I wanted to laugh, but I just weakly smiled.

Then Cartel leaned in for the kill. He got up and leaned over sideways, meeting his lips with mine. I froze in place. He kissed me roughly, his tongue pushing in violently.

I lifted my arms to push him back. He didn't get the message and kissed me harder. Cartel was good-looking, and a final college hookup would have been nice, but I just couldn't do it. In addition to not being McDreamy, Cartel bragged about his sexual prowess on facebook, claiming that he loved nothing more than pleasing a girl sexually. I gave him a shove. That got him off me. For all that action, the kiss didn't last longer than two seconds.

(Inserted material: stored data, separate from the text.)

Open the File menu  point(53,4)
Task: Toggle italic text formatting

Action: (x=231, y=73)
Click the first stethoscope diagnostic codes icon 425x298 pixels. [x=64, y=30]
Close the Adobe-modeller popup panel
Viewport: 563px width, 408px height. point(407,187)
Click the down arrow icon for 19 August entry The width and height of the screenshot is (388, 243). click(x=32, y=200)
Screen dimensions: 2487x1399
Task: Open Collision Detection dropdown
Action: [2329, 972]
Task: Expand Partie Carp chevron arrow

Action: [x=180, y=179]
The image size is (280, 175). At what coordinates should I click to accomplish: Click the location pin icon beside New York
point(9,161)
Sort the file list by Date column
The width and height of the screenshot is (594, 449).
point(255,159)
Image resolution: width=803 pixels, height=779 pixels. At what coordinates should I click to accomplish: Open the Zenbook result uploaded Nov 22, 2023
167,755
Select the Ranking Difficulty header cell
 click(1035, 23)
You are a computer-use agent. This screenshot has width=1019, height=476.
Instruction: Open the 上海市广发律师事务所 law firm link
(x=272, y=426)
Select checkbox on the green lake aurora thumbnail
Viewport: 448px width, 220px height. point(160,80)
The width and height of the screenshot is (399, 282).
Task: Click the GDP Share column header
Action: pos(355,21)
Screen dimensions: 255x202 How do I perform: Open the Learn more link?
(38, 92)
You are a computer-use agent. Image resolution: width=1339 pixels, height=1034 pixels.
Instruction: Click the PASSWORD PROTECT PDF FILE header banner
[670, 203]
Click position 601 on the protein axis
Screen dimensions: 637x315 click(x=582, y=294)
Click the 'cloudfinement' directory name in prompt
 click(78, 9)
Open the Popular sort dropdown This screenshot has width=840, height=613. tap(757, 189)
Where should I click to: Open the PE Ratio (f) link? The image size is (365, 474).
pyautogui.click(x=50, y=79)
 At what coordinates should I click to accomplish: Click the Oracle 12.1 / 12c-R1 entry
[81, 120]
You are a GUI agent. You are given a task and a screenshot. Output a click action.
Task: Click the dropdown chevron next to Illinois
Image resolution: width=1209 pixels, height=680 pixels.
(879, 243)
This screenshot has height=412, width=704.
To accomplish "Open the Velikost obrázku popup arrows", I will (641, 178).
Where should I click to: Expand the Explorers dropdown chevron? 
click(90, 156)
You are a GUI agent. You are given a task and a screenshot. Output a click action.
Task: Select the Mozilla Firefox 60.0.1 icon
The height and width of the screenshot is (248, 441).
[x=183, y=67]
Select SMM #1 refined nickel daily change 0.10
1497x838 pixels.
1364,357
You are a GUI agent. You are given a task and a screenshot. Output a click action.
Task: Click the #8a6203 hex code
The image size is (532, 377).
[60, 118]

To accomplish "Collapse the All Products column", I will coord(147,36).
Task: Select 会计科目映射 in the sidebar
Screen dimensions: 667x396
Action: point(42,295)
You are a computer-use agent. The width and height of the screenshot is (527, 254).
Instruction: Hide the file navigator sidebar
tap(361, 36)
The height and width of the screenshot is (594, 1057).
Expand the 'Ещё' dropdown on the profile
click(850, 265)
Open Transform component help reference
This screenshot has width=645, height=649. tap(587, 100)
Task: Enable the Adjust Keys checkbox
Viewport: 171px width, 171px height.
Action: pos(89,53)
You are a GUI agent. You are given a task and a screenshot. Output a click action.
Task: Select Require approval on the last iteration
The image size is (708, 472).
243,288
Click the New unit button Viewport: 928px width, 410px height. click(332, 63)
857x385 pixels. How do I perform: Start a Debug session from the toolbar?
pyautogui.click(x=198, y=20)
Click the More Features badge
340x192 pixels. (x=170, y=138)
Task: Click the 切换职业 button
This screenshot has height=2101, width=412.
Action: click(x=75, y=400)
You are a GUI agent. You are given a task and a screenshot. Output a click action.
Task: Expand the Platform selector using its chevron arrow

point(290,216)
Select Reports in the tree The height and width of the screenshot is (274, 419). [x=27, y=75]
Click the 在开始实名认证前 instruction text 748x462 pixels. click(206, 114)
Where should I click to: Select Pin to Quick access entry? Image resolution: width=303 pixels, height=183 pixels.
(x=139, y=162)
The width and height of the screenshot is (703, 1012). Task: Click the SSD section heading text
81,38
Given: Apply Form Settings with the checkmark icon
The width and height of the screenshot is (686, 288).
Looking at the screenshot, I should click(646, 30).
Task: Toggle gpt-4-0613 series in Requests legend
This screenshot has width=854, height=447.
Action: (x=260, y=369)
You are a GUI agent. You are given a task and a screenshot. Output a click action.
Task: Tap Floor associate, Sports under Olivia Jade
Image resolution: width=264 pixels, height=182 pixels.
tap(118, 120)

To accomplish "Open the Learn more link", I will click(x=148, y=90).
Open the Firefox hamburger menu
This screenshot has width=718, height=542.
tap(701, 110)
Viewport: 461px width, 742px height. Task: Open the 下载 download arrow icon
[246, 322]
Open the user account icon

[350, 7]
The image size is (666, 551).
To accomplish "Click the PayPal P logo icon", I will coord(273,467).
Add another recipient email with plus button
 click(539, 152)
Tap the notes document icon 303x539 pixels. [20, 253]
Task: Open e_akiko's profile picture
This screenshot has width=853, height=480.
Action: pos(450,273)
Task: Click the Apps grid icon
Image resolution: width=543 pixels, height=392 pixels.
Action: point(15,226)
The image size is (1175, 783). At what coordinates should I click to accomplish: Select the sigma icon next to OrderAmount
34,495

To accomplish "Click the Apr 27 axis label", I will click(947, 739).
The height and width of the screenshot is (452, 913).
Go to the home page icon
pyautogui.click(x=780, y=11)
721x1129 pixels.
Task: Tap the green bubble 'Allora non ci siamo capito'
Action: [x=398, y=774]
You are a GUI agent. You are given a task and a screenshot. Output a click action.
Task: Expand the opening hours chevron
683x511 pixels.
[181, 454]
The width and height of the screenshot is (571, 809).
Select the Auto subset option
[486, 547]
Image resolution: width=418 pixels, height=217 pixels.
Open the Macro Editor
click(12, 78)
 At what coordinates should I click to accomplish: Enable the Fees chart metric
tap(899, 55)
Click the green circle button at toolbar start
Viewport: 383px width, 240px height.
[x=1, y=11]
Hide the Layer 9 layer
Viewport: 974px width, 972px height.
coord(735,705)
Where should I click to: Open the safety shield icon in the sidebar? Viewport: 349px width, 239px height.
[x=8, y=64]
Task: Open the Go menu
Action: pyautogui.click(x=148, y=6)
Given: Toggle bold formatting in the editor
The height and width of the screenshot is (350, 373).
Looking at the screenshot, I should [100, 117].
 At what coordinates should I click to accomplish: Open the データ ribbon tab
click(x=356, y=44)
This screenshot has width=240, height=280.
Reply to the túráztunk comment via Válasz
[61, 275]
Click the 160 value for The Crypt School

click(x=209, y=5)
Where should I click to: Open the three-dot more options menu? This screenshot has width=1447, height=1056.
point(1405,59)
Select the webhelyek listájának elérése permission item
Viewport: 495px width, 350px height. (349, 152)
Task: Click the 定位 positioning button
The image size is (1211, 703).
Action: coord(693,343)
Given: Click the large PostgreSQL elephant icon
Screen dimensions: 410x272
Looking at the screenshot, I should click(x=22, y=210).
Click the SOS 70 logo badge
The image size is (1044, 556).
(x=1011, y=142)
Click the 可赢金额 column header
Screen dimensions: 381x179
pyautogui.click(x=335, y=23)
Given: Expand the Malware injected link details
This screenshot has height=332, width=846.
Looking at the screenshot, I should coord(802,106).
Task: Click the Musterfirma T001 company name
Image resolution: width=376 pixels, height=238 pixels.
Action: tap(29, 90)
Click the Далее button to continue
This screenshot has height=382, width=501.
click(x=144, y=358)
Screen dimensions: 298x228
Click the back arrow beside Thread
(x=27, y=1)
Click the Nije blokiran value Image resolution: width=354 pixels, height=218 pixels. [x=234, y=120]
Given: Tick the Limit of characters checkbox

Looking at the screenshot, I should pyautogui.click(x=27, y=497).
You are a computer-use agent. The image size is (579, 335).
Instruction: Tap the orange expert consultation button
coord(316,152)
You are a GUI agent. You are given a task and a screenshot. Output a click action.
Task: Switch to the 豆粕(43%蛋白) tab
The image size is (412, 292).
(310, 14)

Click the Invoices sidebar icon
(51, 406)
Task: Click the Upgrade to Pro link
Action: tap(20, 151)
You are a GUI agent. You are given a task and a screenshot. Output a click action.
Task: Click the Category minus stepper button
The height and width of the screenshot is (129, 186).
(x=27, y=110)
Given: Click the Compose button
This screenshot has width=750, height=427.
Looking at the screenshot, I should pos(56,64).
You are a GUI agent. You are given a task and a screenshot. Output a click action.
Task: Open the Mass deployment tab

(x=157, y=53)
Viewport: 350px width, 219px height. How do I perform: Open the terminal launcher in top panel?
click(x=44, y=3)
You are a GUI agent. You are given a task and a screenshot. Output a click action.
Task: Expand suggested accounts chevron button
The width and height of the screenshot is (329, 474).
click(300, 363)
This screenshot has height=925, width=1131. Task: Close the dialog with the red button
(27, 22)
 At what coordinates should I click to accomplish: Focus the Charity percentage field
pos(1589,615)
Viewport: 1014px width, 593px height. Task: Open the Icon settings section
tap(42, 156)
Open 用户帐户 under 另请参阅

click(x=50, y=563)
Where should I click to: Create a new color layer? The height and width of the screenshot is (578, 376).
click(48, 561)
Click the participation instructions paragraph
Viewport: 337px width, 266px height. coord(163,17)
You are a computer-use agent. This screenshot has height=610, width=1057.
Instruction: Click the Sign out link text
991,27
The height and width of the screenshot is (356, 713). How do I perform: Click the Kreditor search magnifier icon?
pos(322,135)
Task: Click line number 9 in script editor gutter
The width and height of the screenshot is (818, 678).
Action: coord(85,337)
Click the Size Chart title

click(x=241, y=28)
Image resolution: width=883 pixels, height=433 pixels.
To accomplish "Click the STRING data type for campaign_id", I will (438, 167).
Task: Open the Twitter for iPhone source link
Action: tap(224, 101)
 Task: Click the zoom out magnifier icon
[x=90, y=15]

"I don't think that's a good idea," I told him.

"Okay then, if you say so," he said with a shrug.

"I'm going to go," I said, getting up.

"You'll be okay?"

"I always walk back after I smoke."

"Okay. Goodnight."

As I walked off McDreamy's porch, I felt like crying. Here was my last chance, and it was gone.

I wasn't having the best high. It was light out, and I felt as if I were being followed. At every rustling noise behind me, I turned around, expecting to see somebody. I decided to flag down the next car I saw and beg them for a ride.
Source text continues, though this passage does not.